EXERCISE: Using the data below, return the stretch from the line that contains "Task: Click the W result icon for 01 May 1954" through the line that contains "The width and", both included, exactly as it stands and nothing beyond it.

RECORDS FOR THIS TASK:
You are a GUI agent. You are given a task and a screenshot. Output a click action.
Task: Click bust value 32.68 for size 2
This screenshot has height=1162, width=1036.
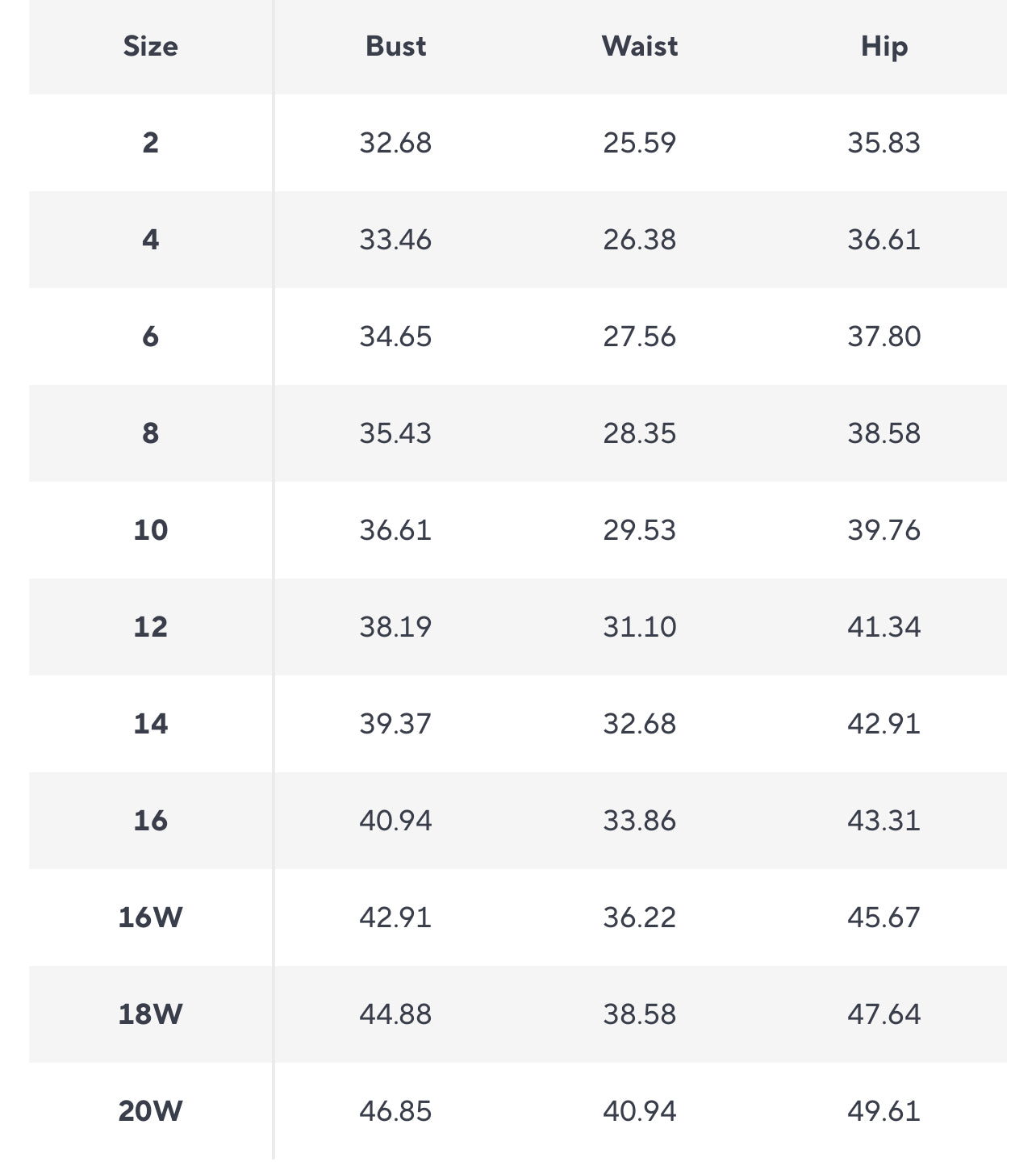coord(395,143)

---

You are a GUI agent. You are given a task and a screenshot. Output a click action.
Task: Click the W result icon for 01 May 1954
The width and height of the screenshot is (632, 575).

OUTPUT FOR THIS EXERCISE:
Task: Click the W result icon for 01 May 1954
The width and height of the screenshot is (632, 575).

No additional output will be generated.